Rebecca discovers that Rupert now has a new girlfriend, also named Rebecca. The media has now labeled her as "Old Rebecca", which annoys her. Sam invites her to join the team in sacrificing something in the treatment room. At the ceremony, Roy brings a blanket, Sam brings a photo of the Nigeria national football team that played at the 1994 FIFA World Cup, Nate brings sunglasses, Rebecca brings that day's newspaper, and Higgins (Jeremy Swift) brings his cat's collar. Jamie also appears, tossing in the shoes that his mother gave him to motivate him to play football. The items are burned out on the pitch, and the next morning, the club's spirits are lifted. However, Ted finds that Jamie has been recalled to Manchester City, and he is furious with Rebecca for allowing the transfer. Cheered up by Dani's claim that "football is life", Ted retires Jamie's jersey from the locker room.

==Development==
===Production===
The character of Ted Lasso first appeared in 2013 as part of NBC Sports promoting their coverage of the Premier League, portrayed by Jason Sudeikis. In October 2019, Apple TV+ gave a series order to a series focused on the character, with Sudeikis reprising his role and co-writing the episode with executive producer Bill Lawrence. Sudeikis and collaborators Brendan Hunt and Joe Kelly started working on a project around 2015, which evolved further when Lawrence joined the series. The episode was directed by Elliot Hegarty and written by executive producer Bill Wrubel. This was Hegarty's second directing credit, and Wrubel's first writing credit for the show.

===Casting===
The series announcement confirmed that Jason Sudeikis would reprise his role as the main character. Other actors who are credited as series regulars include Hannah Waddingham, Jeremy Swift, Phil Dunster, Brett Goldstein, Brendan Hunt, Nick Mohammed, and Juno Temple.

==Critical reviews==
"Two Aces" received positive reviews from critics. Gissane Sophia of Marvelous Geeks Media wrote, "At the end of the day, this team and this showcase is all for tangible growth and change. 'Two Aces' reminds the audience of the fact that softness is a strength, and that teamwork really makes the dream work. On any other show, I'd scream enough with the metaphors, but on Ted Lasso, it works. It always works."

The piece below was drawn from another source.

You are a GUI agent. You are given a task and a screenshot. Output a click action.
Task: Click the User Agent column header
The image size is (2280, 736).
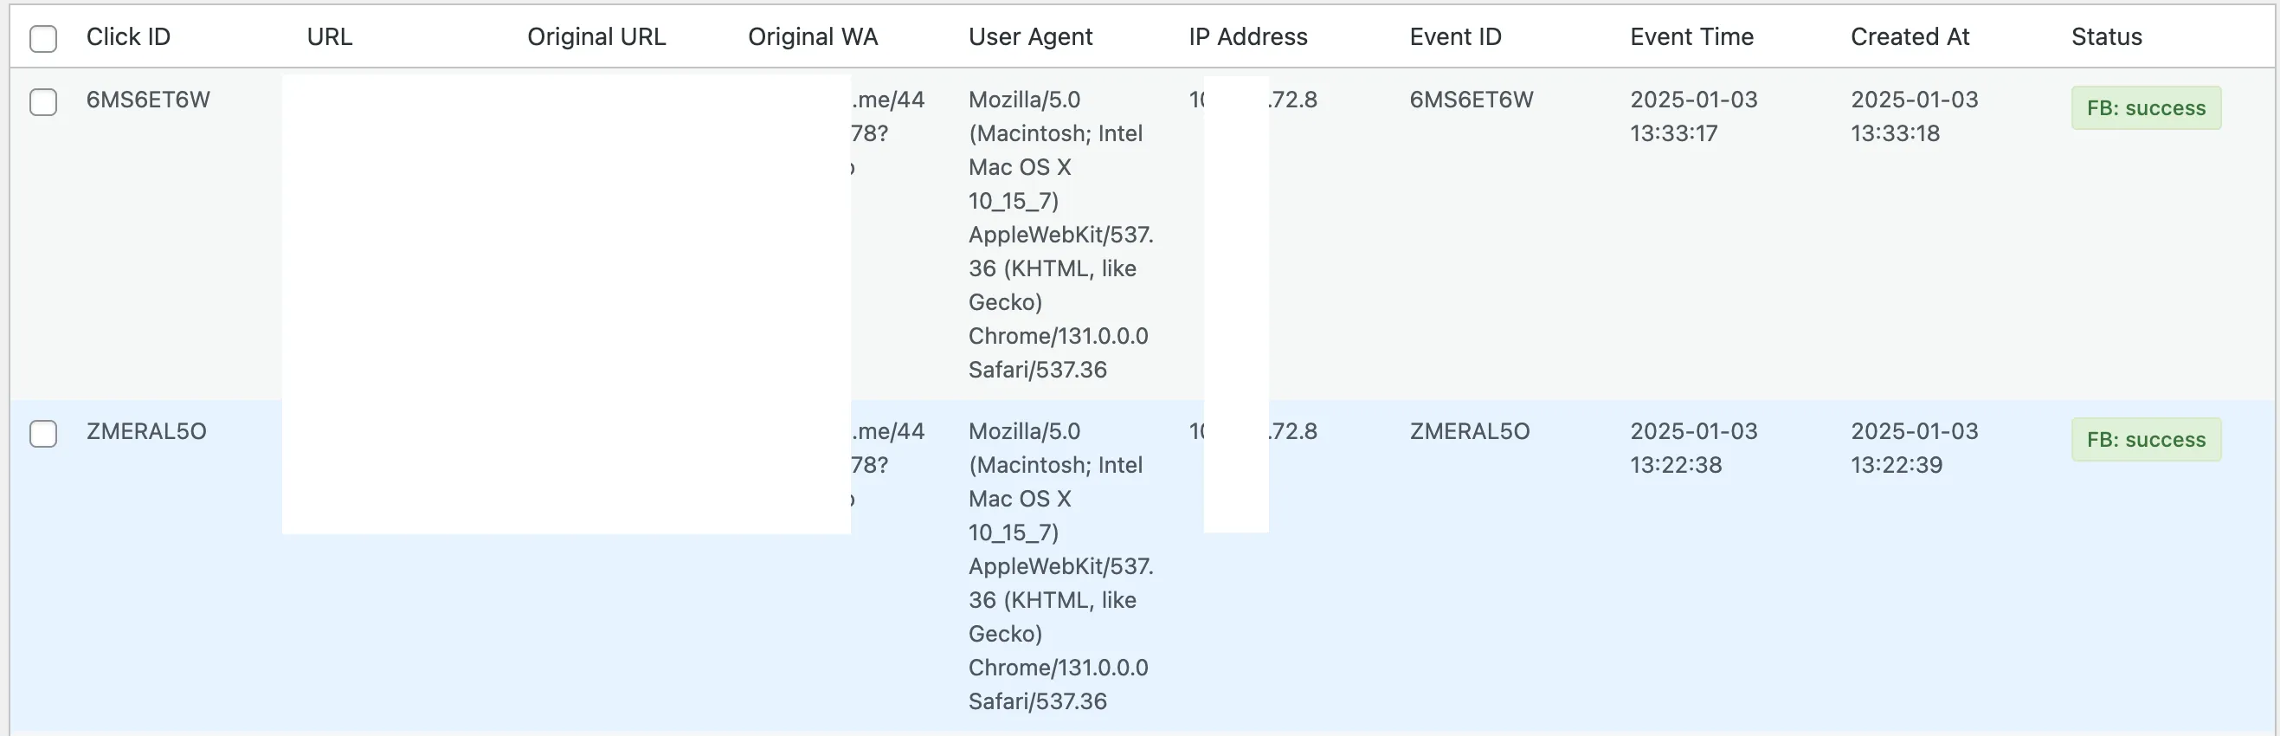pos(1029,37)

Mads Lennon of FanSided wrote, "New team member Dani Rojas joins AFC Richmond in the episode. Dani turns out to be an incredible soccer player, which is fantastic for Ted since he's still struggling to get Jamie to cooperate with the team. He refuses to attend practice, triggering a rare blow-up from the usually genial coach. If it sounded familiar to you, it's because the series was cleverly parodying the infamous Allen Iverson rant." Daniel Hart of Ready Steady Cut gave the episode a 3.5 star rating out of 5 wrote, "'Two Aces' sees Ted go to great lengths to help raise team spirit."

===Awards and accolades===
Brendan Hunt submitted this episode for consideration for his Primetime Emmy Award for Outstanding Supporting Actor in a Comedy Series nomination at the 73rd Primetime Emmy Awards. He lost the award to his co-star, Brett Goldstein.